Greg Christiansen, bachelor in Animal Science, has raised goats for over 12 years and he's picked up plenty of experience-based advice along the way. I just finished reading his book, Raising Meat Goats in a Commercial Operation, and, let me tell you, this book would have made life a lot easier if I'd read it a year after we started raising goats on our ranch! So if you're in the same boat I was, maybe some hands-on advice is just what you need to really turn your operation around.
In his book, Greg covers essential 'trouble shooting' tips for struggling ranchers and gives positive solutions to address the underlying causes. To hit the highlights, Raising Meat Goats in a Commercial Operation explains parasite management, kidding, mothering, fencing, predator control, cross-species grazing, nutritional requirements, and marketing. The book is an easy read and covers everything from the perspective of someone who's put in the time to learn what actually works (and doesn't). As you read the book, you realize that Mr. Christiansen makes his management decisions based on economics and logic - not what some one told him was the way he should do it.
From the onset, Greg Christiansen makes his ranching objectives clear: the animals "should be able to take care of themselves for the most part. [...] As long as they have feed and water they should be mostly trouble free." So, with that goal in mind, he explains how to effectively manage a goatherd that is too large (600 head) to babysit.

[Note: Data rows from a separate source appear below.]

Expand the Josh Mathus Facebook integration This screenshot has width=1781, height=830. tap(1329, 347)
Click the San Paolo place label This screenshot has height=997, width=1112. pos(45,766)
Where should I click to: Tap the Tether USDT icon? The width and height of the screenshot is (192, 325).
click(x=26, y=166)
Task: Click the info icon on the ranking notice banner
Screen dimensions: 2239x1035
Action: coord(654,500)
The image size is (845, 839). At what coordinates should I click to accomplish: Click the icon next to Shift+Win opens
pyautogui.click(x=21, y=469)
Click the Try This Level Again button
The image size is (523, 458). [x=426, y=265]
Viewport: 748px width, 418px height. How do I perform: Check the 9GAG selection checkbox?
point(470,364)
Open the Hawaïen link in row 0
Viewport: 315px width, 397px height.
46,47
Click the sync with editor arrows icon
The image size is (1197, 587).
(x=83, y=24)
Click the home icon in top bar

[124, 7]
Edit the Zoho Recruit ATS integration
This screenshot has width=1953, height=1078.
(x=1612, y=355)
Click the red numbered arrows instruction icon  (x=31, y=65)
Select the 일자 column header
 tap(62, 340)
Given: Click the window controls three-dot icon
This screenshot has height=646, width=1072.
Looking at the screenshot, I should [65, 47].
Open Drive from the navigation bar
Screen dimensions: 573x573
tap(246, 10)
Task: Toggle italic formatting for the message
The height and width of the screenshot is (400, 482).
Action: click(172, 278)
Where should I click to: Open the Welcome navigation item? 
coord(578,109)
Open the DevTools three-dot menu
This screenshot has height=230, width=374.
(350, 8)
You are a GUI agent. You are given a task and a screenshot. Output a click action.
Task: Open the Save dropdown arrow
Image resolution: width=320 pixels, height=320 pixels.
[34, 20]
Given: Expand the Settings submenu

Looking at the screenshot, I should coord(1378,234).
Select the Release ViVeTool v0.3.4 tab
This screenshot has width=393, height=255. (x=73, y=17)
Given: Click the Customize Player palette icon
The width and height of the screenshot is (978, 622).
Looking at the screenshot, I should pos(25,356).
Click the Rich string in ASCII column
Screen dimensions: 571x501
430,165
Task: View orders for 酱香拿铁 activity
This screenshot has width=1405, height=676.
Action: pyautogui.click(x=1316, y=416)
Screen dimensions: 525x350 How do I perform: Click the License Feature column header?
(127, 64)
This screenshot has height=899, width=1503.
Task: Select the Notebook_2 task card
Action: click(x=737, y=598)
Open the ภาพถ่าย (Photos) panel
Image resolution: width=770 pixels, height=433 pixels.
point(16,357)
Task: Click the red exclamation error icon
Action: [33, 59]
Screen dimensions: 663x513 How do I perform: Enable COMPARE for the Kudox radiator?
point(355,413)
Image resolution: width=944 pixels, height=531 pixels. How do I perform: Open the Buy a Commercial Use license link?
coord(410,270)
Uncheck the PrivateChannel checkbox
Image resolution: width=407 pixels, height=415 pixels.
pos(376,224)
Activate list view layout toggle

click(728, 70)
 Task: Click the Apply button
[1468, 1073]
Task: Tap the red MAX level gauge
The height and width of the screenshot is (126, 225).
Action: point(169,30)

At the same time, Christiansen, as a full-time rancher, also knows the importance of helping struggling animals regain their health (if only long enough to take them to the sale). According to Mr. Christiansen, you should be active when identifying unhealthy livestock; "[y]ou must be able to spot a sick goat before he spots you." Otherwise the animal's defensive instincts for avoiding predators will spur them to feign good health - only to be dead 5 minutes later.
Despite all the information Raising Meat Goats in a Commercial Operation packs into less than 100 pages, I think my favorite most relatable section was Chapter 7's "Other ways to kill goats." In this section, Christiansen lists some of the ways he has lost or almost lost goats over the years. If you've been in the goat business very long, you know how creative goats can be at getting into trouble. Reading a section like this will allow you to think one step ahead of the goats as you, for instance, build a fence with holes that are big enough for a goat to get their head stuck.
Greg Christiansen's book is chock-full of useful information that would be a lot of help to someone whose operation is struggling. As I'm sure Mr. Christiansen would agree, none of the information in the book is designed to be highly technical or scientific - but you will save a lot of time and money if you listen to his advice.